REPUBLIKA.CO.ID, JAKARTA — Penetapan Tom Lembong sebagai tersangka korupsi oleh Kejaksaan Agung (Kejagung) dinilai salah prosedur. Pakar Pidana Muzakir mengatakan hingga saat ini, tim penyidik Kejagung belum memiliki dua alat bukti terkait korupsi yang dituduhkan terhadap Tom dalam perkara pemberian izin impor gula di Kementerian Perdagangan (Kemendag).
“Jadi menurut saya ini (penetapan tersangka Tom) salah prosedur. Karena kejaksaan, tidak bisa membuktikan adanya tindak pidana korupsi seperti yang disebutkan dalam Pasal 2 ayat (1), maupun Pasal 3 (UU Tipikor),” kata Muzakir di Pengadilan Negeri Jakarta Selatan (PN Jaksel), Kamis (21/11/2024).
Muzakir mengatakan, dua alat bukti tersebut paling krusial menyangkut soal penghitungan kerugian keuangan negara. Menurut pengajar di Fakultas Hukum Universitas Islam Indonesia (UII) itu, yang memiliki kewenangan dalam melakukan penghitungan kerugian keuangan negara dalam perkara korupsi, hanya Badan Pemeriksa Keuangan (BPK) berdasarkan hasil audit investigasi.
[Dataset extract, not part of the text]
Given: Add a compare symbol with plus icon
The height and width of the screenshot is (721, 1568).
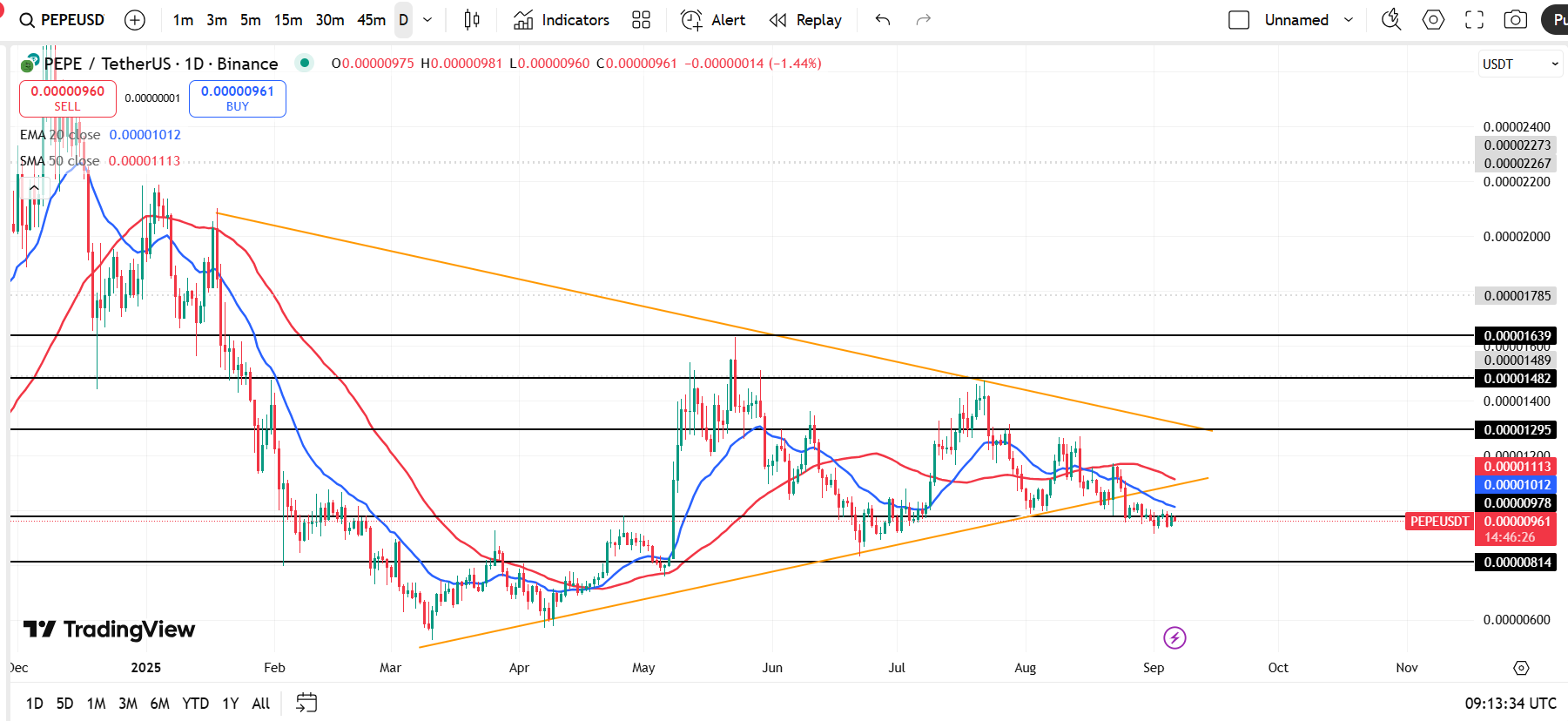Looking at the screenshot, I should tap(135, 20).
Kejagung, kata Muzakir tak menunjukkan bukti-bukti lain tentang tindak pidana yang dilakukan Tom dalam penerbitan perizinan impor gula tersebut. Karena dikatakan Muzakir, kebijakan Tom sebagai menteri perdagangan (mendag) tak bisa dipidana.
Muzakir menjadi salah-satu ahli yang diajukan tim pengacara, dalam persidangan praperadilan untuk Tom. Muzakir menerangkan, dalam riwayat penetapan Tom sebagai tersangka, pun sudah terlihat adanya cacat prosedur dalam penetapan tersangka. Muzakir, masih menguatkan tentang belum adanya hasil audit investigasi dari BPK, yang menyebutkan adanya kerugian keuangan negara atas satu perbuatan yang dilakukan Tom.
“Sampai hari ini, penyidik belum mengajukan. Punya nggak (bukti) kerugian keuangan negara hasil dari investigasi BPK itu?,” kata Muzakir.
Tanpa adanya hasil audit resmi dari BPK tersebut, kata Muzakir, penyidik Kejagung semestinya tak gegabah dalam menetapkan Tom sebagai tersangka. Atau kata Muzakir, penyidik dapat menunda peningkatan status hukum tersebut sambil meminta BPK melakukan audit.
Muzakir melanjutkan, jikapun perbuatan seorang penyelenggara negara yang dinilai terindikasi pidana, namun tak ada bukti kerugian keuangan negara dari penghitungan BPK, jeratan korupsi oleh penyidik tersebut patut dinilai cacat prosedur.
“Urutannya itu, audit, ke terjadi kerugian negara produk BPK. Kalau tidak ada, nggak usah diproses dulu,” ujar Muzakir.
Menurutnya, yang dialami Tom saat ini, tim Kejagung membalik proses penyidikan. “Kalau tidak ada tindak ada dua alat bukti, berarti tidak ada tindak pidana. Kalau tidak ada tindak pidana, tidak ada tersangka. Tetapi kalau dibalik, tersangkanya dulu, tindak pidananya nanti dicari, kerugian keuangan negaranya nanti. Itu nggak boleh, itu subjektif, dan itu salah,” ujar Muzakir.